* Tasks
a) In the passage on Protestantism in Poland, which town is the only one in the country with a majority Protestant population?
b) List every figure written in digits in the passage on Protestantism in Poland.
c) Write the text that comes next in the passage on Protestantism in Poland, picking up after its last sentence.

* Document segment
(begin)
Protestantism in Poland is the third largest faith in Poland, after the Roman Catholic Church (32,440,722) and the Polish Orthodox Church (503,996). As of 2018 there were 103 registered Protestant denominations in Poland. Most Protestants (mainly Lutherans) in the country live in historically Protestant regions such as Cieszyn Silesia and Warmia-Masuria and in major urban areas. However, almost all urban and rural areas in Poland are predominantly Roman Catholic. The only town in the country with a majority Protestant population is Wisła.
(end)
* Dataset excerpt
(begin)
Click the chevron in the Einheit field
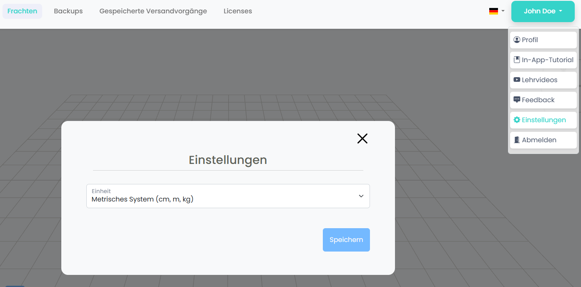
(end)
* Answers for this exercise
a) Wisła

b) 32,440,722; 503,996; 2018; 103

c)
Major denominations (with at least two thousand followers) classified as Protestant by Poland's Central Statistical Office (as of 2020) include:
 Evangelical-Augsburg Church in Poland: 60,900 members
 Pentecostal Church in Poland: 24,840 adherents
 Seventh-day Adventist Church in Poland: 9,838 adherents
 Fellowship of Christian Churches in Poland (Kościół Chrystusowy w RP): 6,645 adherents
 Baptist Union of Poland: 5,470 baptized members
 New Apostolic Church in Poland: 5,257 adherents
 Church of God in Christ (Pentecostal): 5,023 adherents
 United Methodist Church in Poland: 4,443 adherents
 Evangelical-Reformed Church in Poland: 3,200 adherents
 Church of Free Christians in the Republic of Poland: 3,045 adherents (data for 2019)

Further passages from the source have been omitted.